What you are asked to do>
The data below is to be set down again exactly as written.
Working data Start Marker
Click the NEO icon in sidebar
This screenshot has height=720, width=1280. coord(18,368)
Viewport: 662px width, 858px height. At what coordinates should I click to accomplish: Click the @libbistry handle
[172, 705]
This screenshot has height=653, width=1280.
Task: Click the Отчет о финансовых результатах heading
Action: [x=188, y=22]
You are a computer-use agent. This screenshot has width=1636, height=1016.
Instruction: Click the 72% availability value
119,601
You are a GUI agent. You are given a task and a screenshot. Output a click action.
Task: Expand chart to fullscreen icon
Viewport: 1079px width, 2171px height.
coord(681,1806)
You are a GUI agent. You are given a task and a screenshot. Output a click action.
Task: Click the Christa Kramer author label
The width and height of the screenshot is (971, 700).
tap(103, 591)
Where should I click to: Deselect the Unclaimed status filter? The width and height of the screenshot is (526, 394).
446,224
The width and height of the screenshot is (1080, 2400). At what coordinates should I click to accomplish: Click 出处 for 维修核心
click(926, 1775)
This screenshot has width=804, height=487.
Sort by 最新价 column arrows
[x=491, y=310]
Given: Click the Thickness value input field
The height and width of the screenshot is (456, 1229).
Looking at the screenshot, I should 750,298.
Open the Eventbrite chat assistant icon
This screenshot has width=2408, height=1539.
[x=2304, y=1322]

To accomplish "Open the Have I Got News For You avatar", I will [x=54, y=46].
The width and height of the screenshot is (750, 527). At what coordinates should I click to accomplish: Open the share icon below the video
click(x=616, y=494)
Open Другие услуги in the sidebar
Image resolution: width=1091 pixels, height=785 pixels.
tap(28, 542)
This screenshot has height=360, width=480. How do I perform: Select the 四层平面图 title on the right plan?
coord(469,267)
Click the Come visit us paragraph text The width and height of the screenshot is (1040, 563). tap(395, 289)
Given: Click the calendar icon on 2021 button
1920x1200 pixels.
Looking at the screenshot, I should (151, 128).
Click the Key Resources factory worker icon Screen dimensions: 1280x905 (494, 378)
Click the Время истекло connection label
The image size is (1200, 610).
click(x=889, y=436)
Working data End Marker
Response for this exercise>
Click the NEO icon in sidebar
This screenshot has height=720, width=1280. coord(18,368)
Viewport: 662px width, 858px height. At what coordinates should I click to accomplish: Click the @libbistry handle
[172, 705]
This screenshot has height=653, width=1280.
Task: Click the Отчет о финансовых результатах heading
Action: [x=188, y=22]
You are a computer-use agent. This screenshot has width=1636, height=1016.
Instruction: Click the 72% availability value
119,601
You are a GUI agent. You are given a task and a screenshot. Output a click action.
Task: Expand chart to fullscreen icon
Viewport: 1079px width, 2171px height.
coord(681,1806)
You are a GUI agent. You are given a task and a screenshot. Output a click action.
Task: Click the Christa Kramer author label
The width and height of the screenshot is (971, 700).
tap(103, 591)
Where should I click to: Deselect the Unclaimed status filter? The width and height of the screenshot is (526, 394).
446,224
The width and height of the screenshot is (1080, 2400). At what coordinates should I click to accomplish: Click 出处 for 维修核心
click(926, 1775)
This screenshot has width=804, height=487.
Sort by 最新价 column arrows
[x=491, y=310]
Given: Click the Thickness value input field
The height and width of the screenshot is (456, 1229).
Looking at the screenshot, I should 750,298.
Open the Eventbrite chat assistant icon
This screenshot has width=2408, height=1539.
[x=2304, y=1322]

To accomplish "Open the Have I Got News For You avatar", I will [x=54, y=46].
The width and height of the screenshot is (750, 527). At what coordinates should I click to accomplish: Open the share icon below the video
click(x=616, y=494)
Open Другие услуги in the sidebar
Image resolution: width=1091 pixels, height=785 pixels.
tap(28, 542)
This screenshot has height=360, width=480. How do I perform: Select the 四层平面图 title on the right plan?
coord(469,267)
Click the Come visit us paragraph text The width and height of the screenshot is (1040, 563). tap(395, 289)
Given: Click the calendar icon on 2021 button
1920x1200 pixels.
Looking at the screenshot, I should (151, 128).
Click the Key Resources factory worker icon Screen dimensions: 1280x905 (494, 378)
Click the Время истекло connection label
The image size is (1200, 610).
click(x=889, y=436)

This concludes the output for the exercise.